══ TASK MATERIAL ══

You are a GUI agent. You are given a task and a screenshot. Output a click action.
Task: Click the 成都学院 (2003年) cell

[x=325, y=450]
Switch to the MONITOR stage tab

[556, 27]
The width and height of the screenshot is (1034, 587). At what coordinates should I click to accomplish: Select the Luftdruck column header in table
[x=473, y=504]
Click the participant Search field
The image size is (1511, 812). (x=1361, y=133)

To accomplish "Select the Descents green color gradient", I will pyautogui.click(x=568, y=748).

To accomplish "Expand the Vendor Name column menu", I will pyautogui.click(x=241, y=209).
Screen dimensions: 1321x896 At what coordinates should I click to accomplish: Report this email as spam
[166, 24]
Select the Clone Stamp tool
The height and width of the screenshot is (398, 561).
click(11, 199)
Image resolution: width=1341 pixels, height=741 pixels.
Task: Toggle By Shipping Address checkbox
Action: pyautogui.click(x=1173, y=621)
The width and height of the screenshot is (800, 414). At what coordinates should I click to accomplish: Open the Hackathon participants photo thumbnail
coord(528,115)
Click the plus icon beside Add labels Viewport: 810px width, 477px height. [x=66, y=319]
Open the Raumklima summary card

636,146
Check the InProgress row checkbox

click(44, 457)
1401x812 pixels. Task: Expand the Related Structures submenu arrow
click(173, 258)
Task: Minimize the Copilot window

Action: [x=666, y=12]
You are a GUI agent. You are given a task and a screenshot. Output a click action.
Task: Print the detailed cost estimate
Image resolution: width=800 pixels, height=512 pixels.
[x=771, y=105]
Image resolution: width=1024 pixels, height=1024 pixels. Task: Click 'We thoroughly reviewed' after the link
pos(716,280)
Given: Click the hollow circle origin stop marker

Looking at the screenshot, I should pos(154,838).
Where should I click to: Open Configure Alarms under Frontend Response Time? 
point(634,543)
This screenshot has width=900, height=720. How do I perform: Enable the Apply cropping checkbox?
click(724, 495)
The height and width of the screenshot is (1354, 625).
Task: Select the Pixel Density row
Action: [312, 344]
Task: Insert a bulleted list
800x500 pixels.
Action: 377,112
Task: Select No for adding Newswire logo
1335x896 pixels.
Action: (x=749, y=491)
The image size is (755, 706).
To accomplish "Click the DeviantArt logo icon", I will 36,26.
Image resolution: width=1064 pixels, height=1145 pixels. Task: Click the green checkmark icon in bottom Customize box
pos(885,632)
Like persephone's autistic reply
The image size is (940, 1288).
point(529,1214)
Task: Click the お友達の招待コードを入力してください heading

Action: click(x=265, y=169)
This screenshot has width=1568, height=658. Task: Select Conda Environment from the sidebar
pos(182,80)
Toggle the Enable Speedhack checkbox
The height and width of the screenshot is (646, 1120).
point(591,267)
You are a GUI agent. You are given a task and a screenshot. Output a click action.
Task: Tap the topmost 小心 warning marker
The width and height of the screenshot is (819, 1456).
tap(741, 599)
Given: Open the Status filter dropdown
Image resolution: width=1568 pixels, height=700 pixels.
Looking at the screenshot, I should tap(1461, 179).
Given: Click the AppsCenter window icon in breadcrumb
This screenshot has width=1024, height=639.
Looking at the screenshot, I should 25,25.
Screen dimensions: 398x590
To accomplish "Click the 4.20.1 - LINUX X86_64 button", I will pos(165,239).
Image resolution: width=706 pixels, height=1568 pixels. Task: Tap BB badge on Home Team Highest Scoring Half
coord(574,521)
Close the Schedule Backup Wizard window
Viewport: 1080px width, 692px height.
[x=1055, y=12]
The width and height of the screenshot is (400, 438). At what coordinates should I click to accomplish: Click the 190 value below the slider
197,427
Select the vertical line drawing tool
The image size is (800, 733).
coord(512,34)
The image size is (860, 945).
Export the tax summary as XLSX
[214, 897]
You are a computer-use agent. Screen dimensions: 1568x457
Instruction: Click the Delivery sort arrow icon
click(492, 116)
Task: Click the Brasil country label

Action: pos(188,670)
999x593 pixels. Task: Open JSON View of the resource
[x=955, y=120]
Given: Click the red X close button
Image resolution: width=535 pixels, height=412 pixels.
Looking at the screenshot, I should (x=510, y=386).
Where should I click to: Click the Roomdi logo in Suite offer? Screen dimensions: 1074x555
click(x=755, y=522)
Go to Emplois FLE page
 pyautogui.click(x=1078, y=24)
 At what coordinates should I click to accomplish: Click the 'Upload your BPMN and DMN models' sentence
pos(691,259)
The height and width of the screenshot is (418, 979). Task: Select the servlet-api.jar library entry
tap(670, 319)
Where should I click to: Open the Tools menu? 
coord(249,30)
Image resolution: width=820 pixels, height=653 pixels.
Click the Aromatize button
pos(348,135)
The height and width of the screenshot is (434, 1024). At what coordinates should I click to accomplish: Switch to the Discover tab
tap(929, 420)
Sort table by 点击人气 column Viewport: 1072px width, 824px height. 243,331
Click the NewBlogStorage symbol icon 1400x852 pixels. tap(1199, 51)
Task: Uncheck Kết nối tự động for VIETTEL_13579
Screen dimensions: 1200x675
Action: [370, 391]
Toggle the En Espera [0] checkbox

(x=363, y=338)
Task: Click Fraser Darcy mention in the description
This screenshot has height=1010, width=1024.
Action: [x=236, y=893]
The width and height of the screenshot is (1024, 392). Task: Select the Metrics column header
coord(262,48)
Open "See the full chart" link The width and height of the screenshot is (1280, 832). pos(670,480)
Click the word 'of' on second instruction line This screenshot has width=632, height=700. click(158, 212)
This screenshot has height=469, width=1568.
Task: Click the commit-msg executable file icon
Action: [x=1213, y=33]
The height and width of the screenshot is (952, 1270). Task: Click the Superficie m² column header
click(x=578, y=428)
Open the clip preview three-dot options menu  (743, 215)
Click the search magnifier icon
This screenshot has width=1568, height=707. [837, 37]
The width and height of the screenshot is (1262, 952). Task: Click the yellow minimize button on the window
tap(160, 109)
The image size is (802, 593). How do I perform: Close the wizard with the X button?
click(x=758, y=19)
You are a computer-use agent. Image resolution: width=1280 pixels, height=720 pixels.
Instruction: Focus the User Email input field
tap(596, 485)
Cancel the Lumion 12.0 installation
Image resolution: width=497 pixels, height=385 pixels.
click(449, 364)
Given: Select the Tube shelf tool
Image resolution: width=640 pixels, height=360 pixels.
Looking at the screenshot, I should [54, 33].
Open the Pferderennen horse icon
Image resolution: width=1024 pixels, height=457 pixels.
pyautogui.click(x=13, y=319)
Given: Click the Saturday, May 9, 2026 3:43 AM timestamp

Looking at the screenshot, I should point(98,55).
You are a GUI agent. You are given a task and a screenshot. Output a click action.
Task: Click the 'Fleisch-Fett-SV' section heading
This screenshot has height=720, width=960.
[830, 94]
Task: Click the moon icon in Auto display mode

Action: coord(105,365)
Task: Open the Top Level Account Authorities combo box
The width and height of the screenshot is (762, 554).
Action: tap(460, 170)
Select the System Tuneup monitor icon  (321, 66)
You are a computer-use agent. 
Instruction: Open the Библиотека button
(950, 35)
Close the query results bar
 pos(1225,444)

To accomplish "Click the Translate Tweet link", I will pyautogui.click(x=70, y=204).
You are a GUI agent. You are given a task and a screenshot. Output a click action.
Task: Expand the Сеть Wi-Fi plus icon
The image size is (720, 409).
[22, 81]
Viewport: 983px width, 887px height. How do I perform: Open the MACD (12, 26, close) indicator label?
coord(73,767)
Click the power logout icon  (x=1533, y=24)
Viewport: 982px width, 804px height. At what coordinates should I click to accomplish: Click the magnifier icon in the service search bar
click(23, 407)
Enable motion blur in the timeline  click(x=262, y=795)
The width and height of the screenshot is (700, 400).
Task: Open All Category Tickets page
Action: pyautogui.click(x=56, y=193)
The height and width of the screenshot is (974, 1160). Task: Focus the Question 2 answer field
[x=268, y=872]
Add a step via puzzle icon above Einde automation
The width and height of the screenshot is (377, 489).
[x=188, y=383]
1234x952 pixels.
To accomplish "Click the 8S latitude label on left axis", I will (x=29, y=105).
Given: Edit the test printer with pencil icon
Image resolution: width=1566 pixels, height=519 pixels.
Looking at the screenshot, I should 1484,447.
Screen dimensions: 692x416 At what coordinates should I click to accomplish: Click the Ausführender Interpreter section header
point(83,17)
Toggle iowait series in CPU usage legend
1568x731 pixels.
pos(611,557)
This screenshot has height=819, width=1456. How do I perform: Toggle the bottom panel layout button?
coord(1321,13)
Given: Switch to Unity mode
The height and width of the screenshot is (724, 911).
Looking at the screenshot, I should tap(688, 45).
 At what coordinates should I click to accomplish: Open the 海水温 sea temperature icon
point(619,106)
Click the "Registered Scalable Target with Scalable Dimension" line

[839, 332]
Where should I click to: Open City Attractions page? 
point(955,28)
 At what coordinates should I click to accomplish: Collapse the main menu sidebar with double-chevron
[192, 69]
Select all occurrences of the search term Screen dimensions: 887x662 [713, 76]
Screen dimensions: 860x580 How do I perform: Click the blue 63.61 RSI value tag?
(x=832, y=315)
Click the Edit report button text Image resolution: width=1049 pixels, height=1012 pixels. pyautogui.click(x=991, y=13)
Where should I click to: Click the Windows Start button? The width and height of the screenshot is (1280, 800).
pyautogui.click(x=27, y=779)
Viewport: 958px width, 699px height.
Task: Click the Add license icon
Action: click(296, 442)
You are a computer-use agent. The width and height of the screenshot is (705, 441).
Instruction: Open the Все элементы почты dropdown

═══

◆ EXERCISE BRIEF
Every line from the one holding "Where should I click to: Open City" through the final line of the listing must be echoed exactly; leave out all other lines.

◆ ANSWER TO THE PROBLEM
Where should I click to: Open City Attractions page? 
point(955,28)
 At what coordinates should I click to accomplish: Collapse the main menu sidebar with double-chevron
[192, 69]
Select all occurrences of the search term Screen dimensions: 887x662 [713, 76]
Screen dimensions: 860x580 How do I perform: Click the blue 63.61 RSI value tag?
(x=832, y=315)
Click the Edit report button text Image resolution: width=1049 pixels, height=1012 pixels. pyautogui.click(x=991, y=13)
Where should I click to: Click the Windows Start button? The width and height of the screenshot is (1280, 800).
pyautogui.click(x=27, y=779)
Viewport: 958px width, 699px height.
Task: Click the Add license icon
Action: click(296, 442)
You are a computer-use agent. The width and height of the screenshot is (705, 441).
Instruction: Open the Все элементы почты dropdown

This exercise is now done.